Patriotisme, protectionnisme, souverainisme désignent une même chose : imposer des règles nationales pour empêcher la concurrence « étrangère ». « Étrangers » qui nécessairement répondent de la même manière (si leur puissance militaire et leur indépendance politique leur permet). Le patriotisme prétend que patrons et travailleurs d’un même pays ont des intérêts communs face aux patrons et travailleurs d’autres pays.
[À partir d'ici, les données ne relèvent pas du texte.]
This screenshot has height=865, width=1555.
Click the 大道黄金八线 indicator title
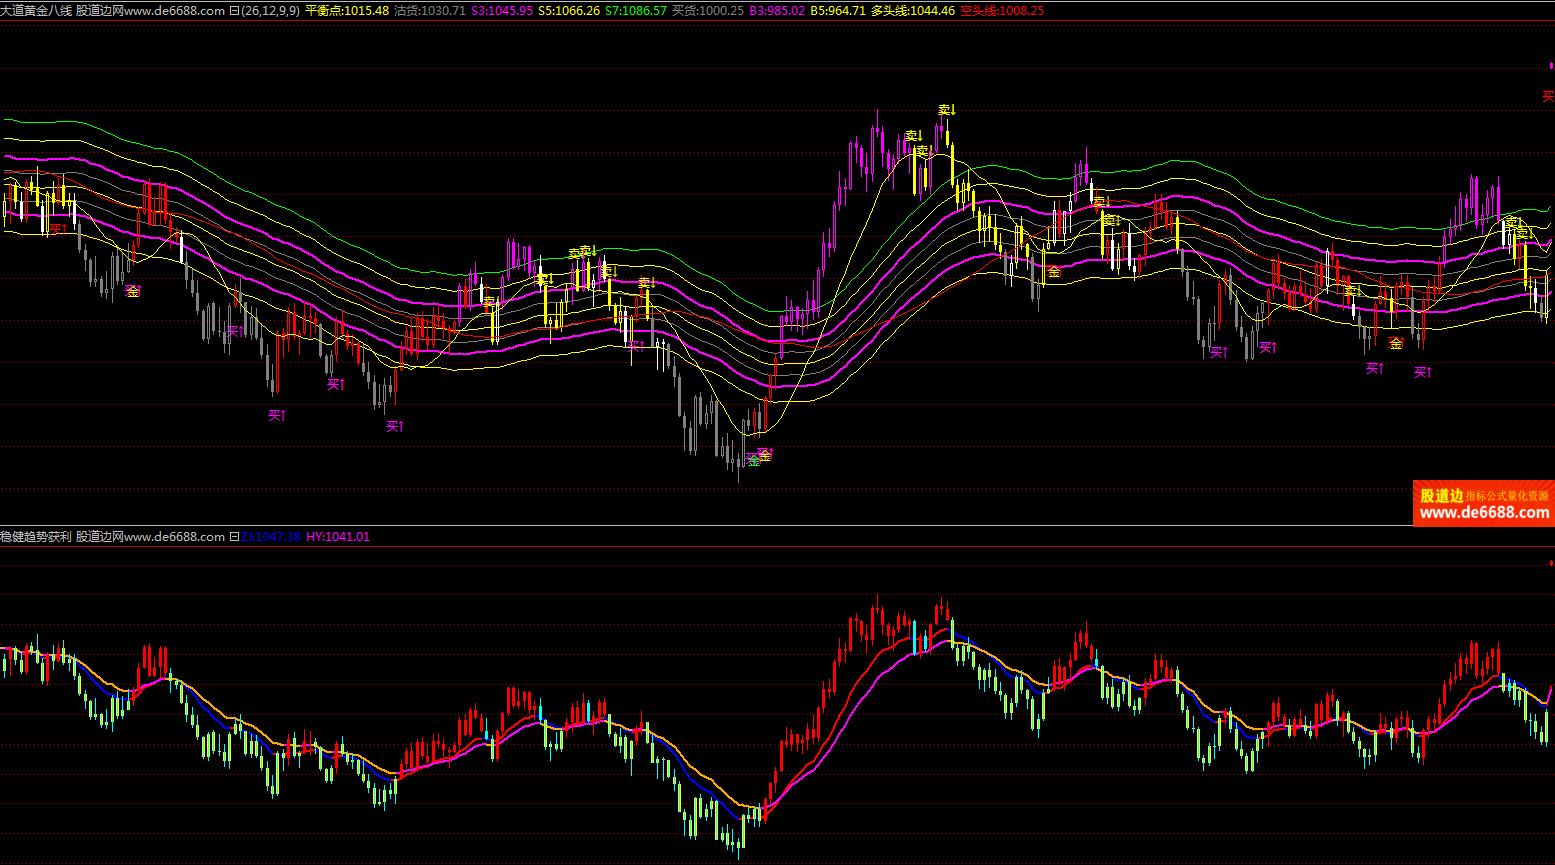(x=36, y=11)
Bref elle dilue la conscience de classe au profit d’une conscience nationaliste et s’oppose frontalement au vieux programme ouvrier : « Les prolétaires n’ont pas de patrie » ! Et puis soyons clairs : deux millions de Français et Françaises travaillent sur le territoire national pour des capitalistes étrangers et ne voient guère la différence au sein d’une même branche d’activité !

 

Reste la question des nationalisations. Malgré les nationalisations importantes à la Libération puis en 1981 avec Mitterrand, la France est restée une puissance capitaliste. En fait les capitalistes ont besoin, suivant les branches, les tailles d’entreprises et leur poids sur le marché (local national ou mondial) tantôt de protectionnisme, tantôt de libéralisme.

Ces divergences d’intérêt au sein de la bourgeoisie expliquent d’ailleurs la diversité des forces politiques qui représentent chacune de ses fractions. Nous nous opposons spontanément aux privatisations qui offrent toujours plus de marchés nouveaux aux capitaux privés. Néanmoins la nationalisation n’est pas une solution anticapitaliste, surtout en cas d’indemnisation des actionnaires par l’État.

  • Macron « patriote » ?

Si, au cours d’une lutte isolée pour sauver l’emploi, le mot d’ordre de nationalisation peut surgir, il convient d’en critiquer sans ambiguïté les limites. Notre réponse communiste libertaire est claire? : expropriation des actionnaires, socialisation autogestionnaire, productions localisées au plus près des besoins et territoires, avec le fédéralisme (de communes et d’industries) pour les productions nécessitant les investissements les plus lourds.

Emmanuel Macron jure que la crise ouverte par la pandémie de Covid-19 lui a ouvert les yeux. Il déverse des centaines de milliards dans les caisses patronales en endettant comme jamais le pays, à rebours total de toutes les boussoles ultralibérales. Et il légifère pour accroître le contrôle de l’État sur d’éventuels investisseurs étrangers.

« Patriotisme enfin » ? Que nenni. Les groupes qui vont le plus profiter des aides ont la majorité de leurs productions (et de leurs salarié·es) hors de France ! À ce titre, Les Amis de la Terre viennent de révéler que les banques françaises ont investi 24 milliards dans le gaz de schiste étatsunien ! Voilà la vérité sur le virage écologique et patriotique de Macron !

Quant aux relocalisations évoquées parfois, il faut lire les économistes bourgeois qui réfléchissent en effet à « rapprocher » les délocalisations sur le bassin Méditerranéen ou en Europe de l’Est : en bref, dans des pays à bas coûts toujours mais dont les bourgeoisies locales ne prétendent pas à l’hégémonie mondiale, contrairement à la Chine où les coûts de production ont d’ailleurs augmenté tellement qu’elle même délocalise à tour de bras en Afrique.

Tant que le mode de production sera basé sur une économie mondialisée de concurrence entre actionnaires rivaux, toute velléité d’échapper à la logique du marché sera vaine et illusoire. Sauf à engager l’Europe dans la guerre que se livrent États-Unis et Chine avec une vraie guerre comme issue ultime.